TASK DETAILS:
Count the lines in the listing below that contain the string "screenshot". Reply with only that number.

MATERIAL FOR THIS EXERCISE:

# # # # # # #

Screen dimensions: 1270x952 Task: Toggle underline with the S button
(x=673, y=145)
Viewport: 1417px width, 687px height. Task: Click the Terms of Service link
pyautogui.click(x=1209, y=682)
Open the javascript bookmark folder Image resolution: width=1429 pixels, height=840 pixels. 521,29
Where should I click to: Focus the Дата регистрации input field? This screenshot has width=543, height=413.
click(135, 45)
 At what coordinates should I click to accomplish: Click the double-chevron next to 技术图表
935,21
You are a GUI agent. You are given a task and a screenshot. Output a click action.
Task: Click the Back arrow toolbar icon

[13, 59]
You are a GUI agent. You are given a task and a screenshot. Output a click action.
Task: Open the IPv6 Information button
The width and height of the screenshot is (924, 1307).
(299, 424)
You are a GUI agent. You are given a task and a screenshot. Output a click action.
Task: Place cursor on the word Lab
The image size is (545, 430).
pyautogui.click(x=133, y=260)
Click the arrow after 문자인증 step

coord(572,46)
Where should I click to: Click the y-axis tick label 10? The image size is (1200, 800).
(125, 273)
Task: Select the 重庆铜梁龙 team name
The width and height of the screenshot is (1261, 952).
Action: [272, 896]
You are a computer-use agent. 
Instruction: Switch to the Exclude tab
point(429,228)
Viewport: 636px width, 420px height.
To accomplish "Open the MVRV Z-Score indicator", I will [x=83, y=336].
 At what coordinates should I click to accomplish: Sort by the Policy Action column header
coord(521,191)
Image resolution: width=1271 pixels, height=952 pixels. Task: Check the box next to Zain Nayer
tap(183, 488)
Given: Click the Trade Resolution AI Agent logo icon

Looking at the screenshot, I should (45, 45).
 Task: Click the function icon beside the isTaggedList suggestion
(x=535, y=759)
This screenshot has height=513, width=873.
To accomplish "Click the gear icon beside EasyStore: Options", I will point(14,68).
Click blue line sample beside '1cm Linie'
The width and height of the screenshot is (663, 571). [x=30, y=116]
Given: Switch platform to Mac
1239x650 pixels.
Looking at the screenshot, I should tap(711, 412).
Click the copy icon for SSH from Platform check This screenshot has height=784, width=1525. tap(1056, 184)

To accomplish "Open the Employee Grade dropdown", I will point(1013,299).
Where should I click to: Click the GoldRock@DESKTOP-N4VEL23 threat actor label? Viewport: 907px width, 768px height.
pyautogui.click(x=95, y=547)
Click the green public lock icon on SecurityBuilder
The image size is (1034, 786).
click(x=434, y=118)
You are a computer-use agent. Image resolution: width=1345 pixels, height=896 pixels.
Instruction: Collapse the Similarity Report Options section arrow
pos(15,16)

# # # # # # #

COMPLETED TASK:
11